The Impatient Gardener: 2010 plant highlights

22 November 2009

2010 plant highlights

I         haven't even finished cleaning up my 2009 garden      and my mind is already wandering to new plant introductions I'll want in my garden next year.

Proven Winners leads the field in new plant introductions, at least annuals, and has the backing of an enormous marketing strategy behind them. Take for example this Supertunia Pretty Much Picasso. It's fantastic, and I can see myself, along with the rest of the world, clamoring over this baby, assuming it lives up to the color in the pictures (just can't resist chartruese and pink). But I'm not going to be alone. On its Web site, Proven Winners promises its distributors a $100,000 promotion campaign for this plant alone.



Of course 2010 will also bring the wide distribution of a plant I was drooling over last year already. It's the awesome Incrediball hydrangea and you can be sure it's going to be all over nurseries come spring. I'm definitely picking up more than one of them.

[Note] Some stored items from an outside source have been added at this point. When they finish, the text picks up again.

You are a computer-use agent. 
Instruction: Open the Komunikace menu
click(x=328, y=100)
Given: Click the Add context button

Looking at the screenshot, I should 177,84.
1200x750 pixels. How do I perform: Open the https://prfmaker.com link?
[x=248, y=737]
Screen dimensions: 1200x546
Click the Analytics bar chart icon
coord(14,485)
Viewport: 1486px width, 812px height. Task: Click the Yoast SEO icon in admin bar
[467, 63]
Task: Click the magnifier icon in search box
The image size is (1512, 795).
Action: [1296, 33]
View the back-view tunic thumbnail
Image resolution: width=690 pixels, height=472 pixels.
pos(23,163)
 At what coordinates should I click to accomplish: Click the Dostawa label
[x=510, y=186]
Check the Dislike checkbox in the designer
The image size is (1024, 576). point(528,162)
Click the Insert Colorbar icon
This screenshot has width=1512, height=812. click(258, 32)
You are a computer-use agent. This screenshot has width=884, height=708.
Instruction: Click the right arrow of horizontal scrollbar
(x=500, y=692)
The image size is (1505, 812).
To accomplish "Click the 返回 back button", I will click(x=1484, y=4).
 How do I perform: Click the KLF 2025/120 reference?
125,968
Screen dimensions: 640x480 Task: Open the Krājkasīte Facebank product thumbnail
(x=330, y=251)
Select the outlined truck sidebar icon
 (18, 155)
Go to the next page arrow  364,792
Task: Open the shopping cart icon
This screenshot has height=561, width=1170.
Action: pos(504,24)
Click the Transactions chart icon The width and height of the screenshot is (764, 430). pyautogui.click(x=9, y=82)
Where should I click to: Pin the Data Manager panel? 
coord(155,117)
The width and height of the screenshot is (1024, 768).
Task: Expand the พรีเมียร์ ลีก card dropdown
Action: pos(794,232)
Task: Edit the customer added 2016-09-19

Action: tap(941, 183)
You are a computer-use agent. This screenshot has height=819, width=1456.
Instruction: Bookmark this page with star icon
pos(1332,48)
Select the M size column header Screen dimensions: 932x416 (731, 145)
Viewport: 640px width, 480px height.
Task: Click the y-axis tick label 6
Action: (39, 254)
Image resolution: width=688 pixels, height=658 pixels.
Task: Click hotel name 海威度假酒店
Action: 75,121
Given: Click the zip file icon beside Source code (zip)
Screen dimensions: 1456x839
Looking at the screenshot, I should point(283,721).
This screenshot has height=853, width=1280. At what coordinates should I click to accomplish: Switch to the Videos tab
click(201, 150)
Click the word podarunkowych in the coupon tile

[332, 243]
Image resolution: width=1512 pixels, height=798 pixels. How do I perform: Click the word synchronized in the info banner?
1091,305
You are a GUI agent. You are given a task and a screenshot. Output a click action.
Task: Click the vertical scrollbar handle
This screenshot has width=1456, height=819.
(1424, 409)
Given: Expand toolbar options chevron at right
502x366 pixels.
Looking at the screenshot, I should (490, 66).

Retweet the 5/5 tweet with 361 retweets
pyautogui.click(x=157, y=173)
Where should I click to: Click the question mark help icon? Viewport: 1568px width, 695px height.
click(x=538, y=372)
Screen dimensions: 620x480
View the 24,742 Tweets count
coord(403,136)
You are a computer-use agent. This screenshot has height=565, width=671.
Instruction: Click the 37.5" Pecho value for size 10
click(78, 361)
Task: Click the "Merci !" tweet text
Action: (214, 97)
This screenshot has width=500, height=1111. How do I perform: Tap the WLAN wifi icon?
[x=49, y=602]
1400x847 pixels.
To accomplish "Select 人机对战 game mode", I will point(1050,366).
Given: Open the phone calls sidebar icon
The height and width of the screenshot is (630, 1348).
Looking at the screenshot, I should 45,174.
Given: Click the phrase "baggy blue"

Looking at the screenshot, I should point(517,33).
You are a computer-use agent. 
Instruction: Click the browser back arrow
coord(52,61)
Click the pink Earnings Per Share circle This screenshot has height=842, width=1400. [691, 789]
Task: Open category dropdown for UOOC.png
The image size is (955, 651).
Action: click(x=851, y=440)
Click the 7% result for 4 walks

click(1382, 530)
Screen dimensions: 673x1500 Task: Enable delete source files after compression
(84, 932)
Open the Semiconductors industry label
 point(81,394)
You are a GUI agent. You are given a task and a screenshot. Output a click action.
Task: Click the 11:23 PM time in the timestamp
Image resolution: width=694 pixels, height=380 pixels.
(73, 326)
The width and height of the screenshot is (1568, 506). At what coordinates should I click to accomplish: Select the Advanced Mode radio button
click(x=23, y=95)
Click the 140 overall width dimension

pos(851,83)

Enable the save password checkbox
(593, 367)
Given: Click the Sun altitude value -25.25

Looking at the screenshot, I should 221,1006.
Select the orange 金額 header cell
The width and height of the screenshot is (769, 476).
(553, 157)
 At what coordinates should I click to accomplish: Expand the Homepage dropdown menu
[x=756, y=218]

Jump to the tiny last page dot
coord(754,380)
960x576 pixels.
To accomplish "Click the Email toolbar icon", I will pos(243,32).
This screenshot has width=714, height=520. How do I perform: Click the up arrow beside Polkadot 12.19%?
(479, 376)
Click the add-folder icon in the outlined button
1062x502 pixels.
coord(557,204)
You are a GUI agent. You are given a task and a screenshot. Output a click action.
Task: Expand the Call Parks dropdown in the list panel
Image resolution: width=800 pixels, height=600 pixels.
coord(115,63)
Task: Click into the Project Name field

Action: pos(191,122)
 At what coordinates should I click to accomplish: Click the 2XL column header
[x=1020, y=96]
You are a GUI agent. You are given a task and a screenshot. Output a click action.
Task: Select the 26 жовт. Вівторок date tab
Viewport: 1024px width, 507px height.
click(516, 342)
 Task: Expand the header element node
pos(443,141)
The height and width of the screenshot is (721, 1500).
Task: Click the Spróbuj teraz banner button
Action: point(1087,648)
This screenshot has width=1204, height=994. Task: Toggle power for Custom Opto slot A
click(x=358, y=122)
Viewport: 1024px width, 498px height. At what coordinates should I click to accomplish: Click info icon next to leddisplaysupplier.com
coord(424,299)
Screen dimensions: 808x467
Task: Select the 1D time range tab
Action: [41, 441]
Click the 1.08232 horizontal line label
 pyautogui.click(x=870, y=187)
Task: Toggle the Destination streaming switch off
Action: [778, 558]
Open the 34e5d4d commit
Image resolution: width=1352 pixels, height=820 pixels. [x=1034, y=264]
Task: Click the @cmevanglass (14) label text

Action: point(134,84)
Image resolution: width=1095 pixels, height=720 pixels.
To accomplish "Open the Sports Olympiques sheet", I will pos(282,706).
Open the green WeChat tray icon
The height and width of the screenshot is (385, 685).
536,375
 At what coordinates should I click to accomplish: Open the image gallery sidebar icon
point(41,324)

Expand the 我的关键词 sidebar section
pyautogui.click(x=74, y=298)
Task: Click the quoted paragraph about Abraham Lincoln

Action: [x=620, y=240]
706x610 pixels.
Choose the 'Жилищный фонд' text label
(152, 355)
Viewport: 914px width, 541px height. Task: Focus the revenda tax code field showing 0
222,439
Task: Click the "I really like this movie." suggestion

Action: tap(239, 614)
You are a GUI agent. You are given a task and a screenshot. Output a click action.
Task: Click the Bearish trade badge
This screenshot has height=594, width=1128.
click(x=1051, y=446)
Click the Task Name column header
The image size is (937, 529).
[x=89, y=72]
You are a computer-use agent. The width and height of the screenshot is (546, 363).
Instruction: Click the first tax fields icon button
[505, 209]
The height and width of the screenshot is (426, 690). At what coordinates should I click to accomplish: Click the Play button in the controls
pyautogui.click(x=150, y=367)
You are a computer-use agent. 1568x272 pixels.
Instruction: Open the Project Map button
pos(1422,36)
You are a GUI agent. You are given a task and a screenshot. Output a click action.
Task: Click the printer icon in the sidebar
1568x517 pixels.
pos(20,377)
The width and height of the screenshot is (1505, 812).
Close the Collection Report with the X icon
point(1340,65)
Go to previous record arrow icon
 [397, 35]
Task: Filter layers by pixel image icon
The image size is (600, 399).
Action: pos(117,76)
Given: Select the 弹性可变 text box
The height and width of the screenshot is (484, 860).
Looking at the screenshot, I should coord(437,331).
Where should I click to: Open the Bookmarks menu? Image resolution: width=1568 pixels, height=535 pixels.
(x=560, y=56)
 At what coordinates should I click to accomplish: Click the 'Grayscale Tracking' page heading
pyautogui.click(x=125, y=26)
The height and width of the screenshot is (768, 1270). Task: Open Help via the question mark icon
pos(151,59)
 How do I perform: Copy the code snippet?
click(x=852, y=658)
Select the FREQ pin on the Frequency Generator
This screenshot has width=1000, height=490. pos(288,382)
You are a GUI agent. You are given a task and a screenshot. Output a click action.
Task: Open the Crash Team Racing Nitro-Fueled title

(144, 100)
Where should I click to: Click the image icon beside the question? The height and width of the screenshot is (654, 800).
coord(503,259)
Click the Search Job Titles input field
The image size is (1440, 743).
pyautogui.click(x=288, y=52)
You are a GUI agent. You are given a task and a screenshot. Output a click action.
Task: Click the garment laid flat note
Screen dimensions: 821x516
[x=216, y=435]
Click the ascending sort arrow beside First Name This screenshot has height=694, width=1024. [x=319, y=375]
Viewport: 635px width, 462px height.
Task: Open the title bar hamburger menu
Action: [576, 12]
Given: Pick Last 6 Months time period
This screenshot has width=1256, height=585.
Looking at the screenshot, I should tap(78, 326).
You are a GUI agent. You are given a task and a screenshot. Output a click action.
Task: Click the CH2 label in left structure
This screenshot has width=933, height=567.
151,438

Here's a boxwood that doesn't exactly have the panache of Pretty Much Picasso or Incrediball, but it's intriguing to me. It's called North Star, and it says it's "A superb new hardy boxwood with a dense globe shape that requires little if any pruning." It's hardy to zone 5, and I have to say ... I'm a sucker for "meatball" plants. I can't help it. Seems like this would do it all itself, without me getting involved and end up having it look too manicured, which wouldn't suit my cottage garden.


Another interesting hydrangea is one with a name that's trying to be catchy but it bugs me. But I digress .... it's called Invicibelle Spirit. Basically, its a pink Annabelle hydrangea. It's different, and I like that, but to I like hydrangeas that are cream and white and lime and, of course, blue (even if I have a tough time getting the Ph right to make them blue). Still, I expect it will cause a stir at the nursery.



I promise not to get all caught up in hydrangeas, but there's one more newbie I'm tempted to try. It's called Let's Dance Moonlight, which is one in a series of reblooming hydrangeas called Let's Dance (really? Let's Dance? Back to the marketing drawing board on that one, if you ask me.) OK, I know I just said I wasn't keen on pink hydrangeas, but they claim this one can go blue with the right Ph, so I'd be willing to give that a try. Endless Summer was a huge disappointment for me (and for a lot of other people, although there are people who still swear by it) so I hope that Let's Dance could be what Endless Summer was hyped up to be.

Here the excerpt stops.